» **EXERCISE AIM**: Exactly reproduce the lines from the one holding "[Share this article on Facebook] (212, 1641)" through the end of the records, including both boundary lines but no pictures.

━━━━━ DATA

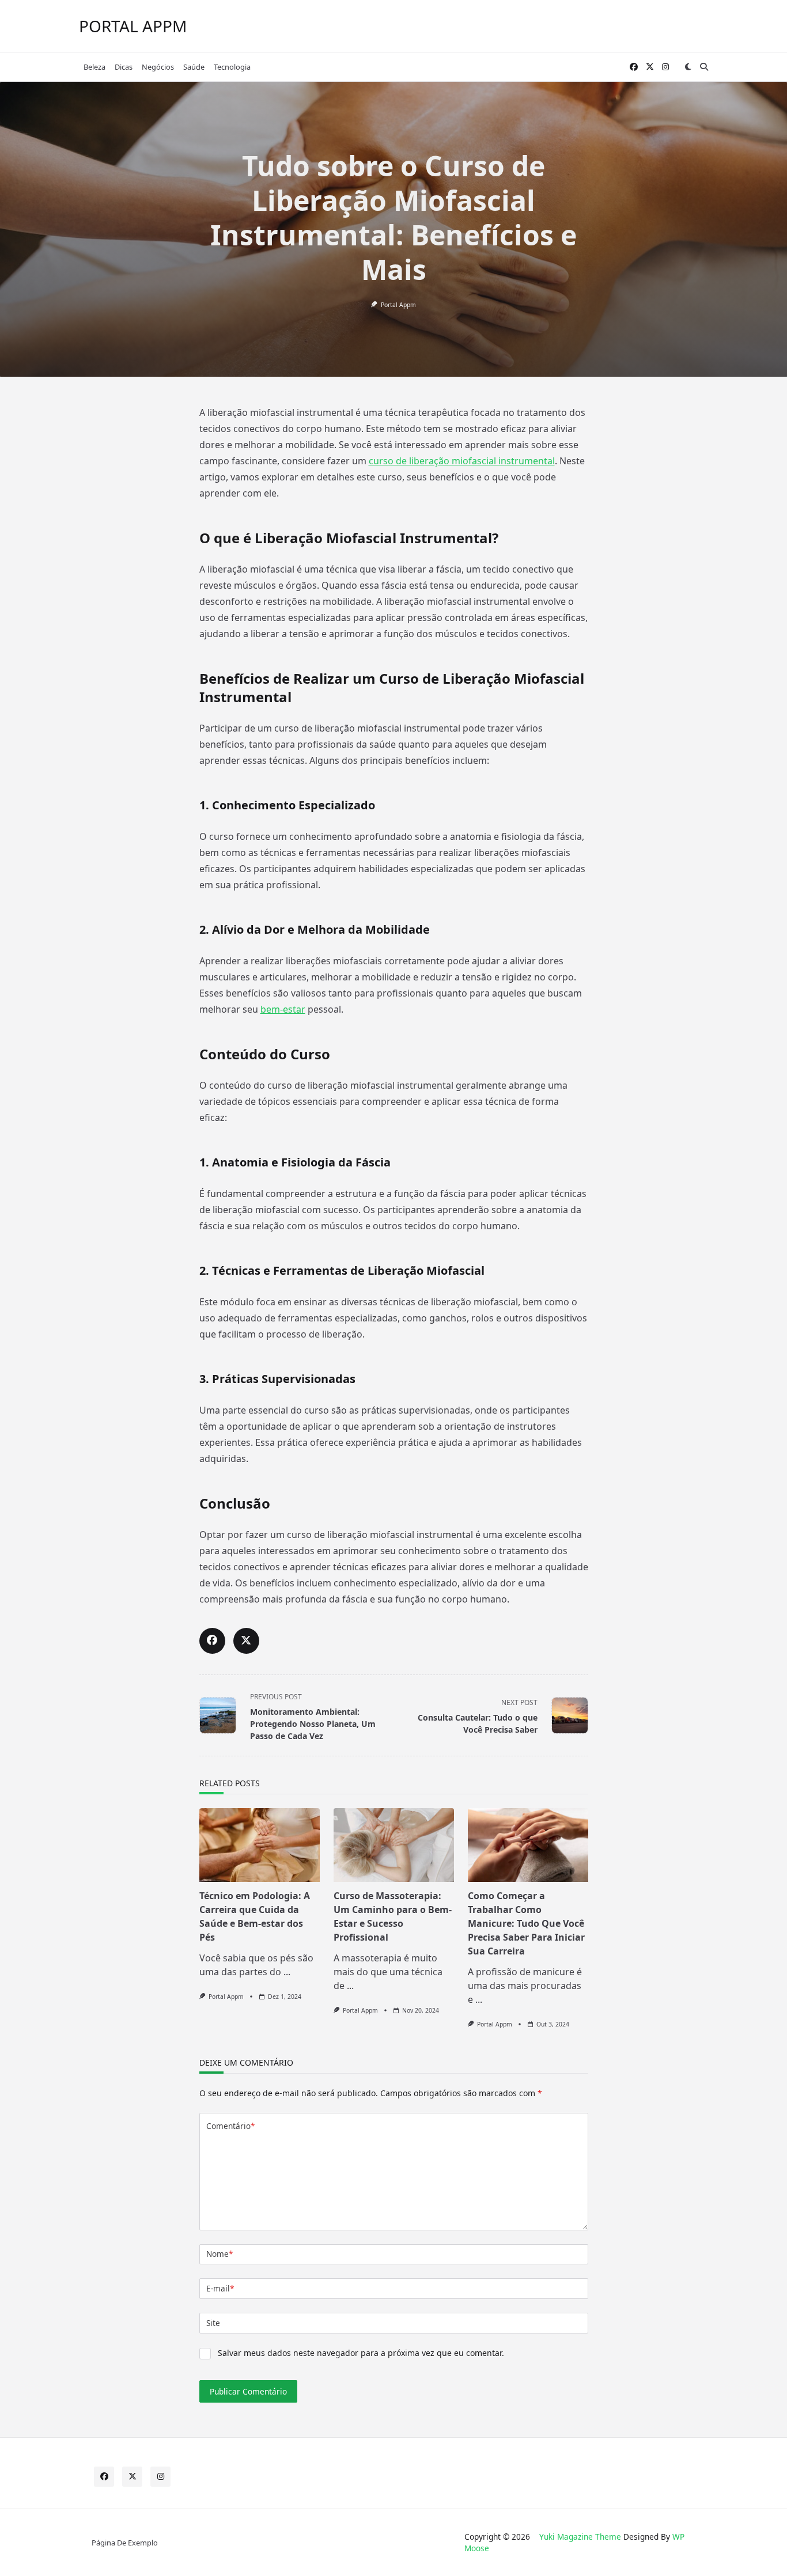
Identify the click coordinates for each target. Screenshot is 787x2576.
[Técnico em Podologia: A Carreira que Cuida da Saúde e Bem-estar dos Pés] (259, 1845)
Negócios (158, 67)
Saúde (194, 67)
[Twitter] (650, 67)
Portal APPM (133, 26)
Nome (219, 2253)
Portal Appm (398, 305)
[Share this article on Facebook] (212, 1641)
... (286, 1971)
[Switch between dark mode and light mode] (688, 67)
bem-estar (282, 1009)
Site (213, 2322)
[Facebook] (634, 67)
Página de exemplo (125, 2542)
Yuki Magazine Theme (580, 2536)
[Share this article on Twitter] (246, 1641)
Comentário (230, 2125)
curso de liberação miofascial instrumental (462, 460)
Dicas (124, 67)
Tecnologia (232, 67)
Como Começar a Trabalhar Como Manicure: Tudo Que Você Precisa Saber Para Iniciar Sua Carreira (526, 1923)
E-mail (220, 2288)
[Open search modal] (704, 67)
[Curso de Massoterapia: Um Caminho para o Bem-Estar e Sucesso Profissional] (394, 1845)
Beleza (94, 67)
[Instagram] (665, 67)
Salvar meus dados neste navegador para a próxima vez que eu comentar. (361, 2352)
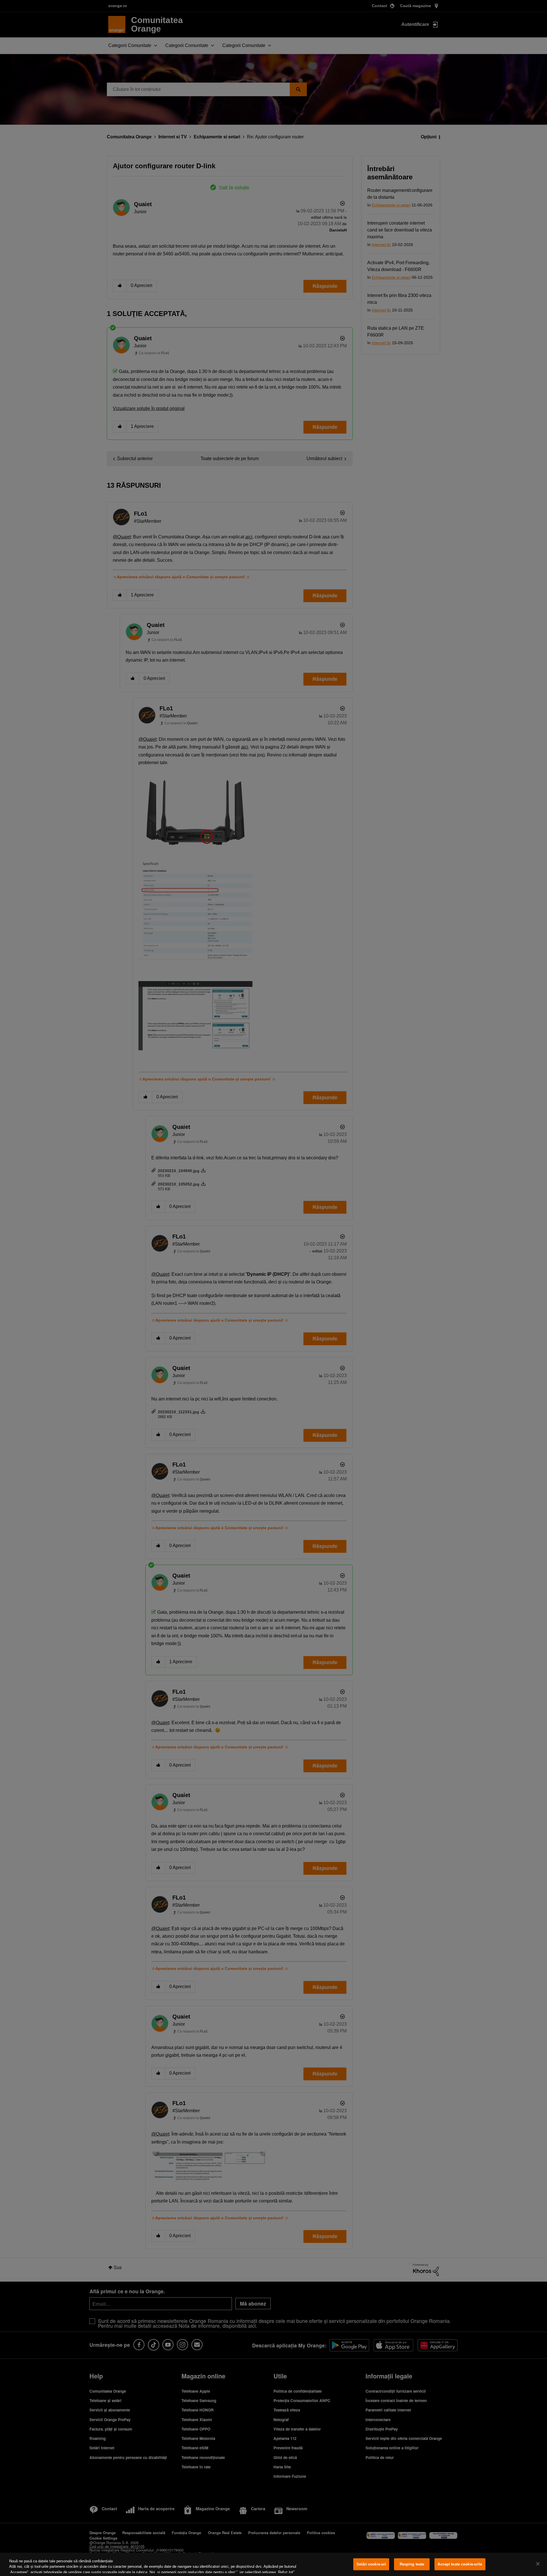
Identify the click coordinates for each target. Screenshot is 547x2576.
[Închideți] (538, 2563)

━━━━━━━━━━

» **SOLUTION BELOW**:
[Share this article on Facebook] (212, 1641)
... (286, 1971)
[Switch between dark mode and light mode] (688, 67)
bem-estar (282, 1009)
Site (213, 2322)
[Facebook] (634, 67)
Página de exemplo (125, 2542)
Yuki Magazine Theme (580, 2536)
[Share this article on Twitter] (246, 1641)
Comentário (230, 2125)
curso de liberação miofascial instrumental (462, 460)
Dicas (124, 67)
Tecnologia (232, 67)
Como Começar a Trabalhar Como Manicure: Tudo Que Você Precisa Saber Para Iniciar Sua Carreira (526, 1923)
E-mail (220, 2288)
[Open search modal] (704, 67)
[Curso de Massoterapia: Um Caminho para o Bem-Estar e Sucesso Profissional] (394, 1845)
Beleza (94, 67)
[Instagram] (665, 67)
Salvar meus dados neste navegador para a próxima vez que eu comentar. (361, 2352)
Identify the click coordinates for each target. Screenshot is 547x2576.
[Închideți] (538, 2563)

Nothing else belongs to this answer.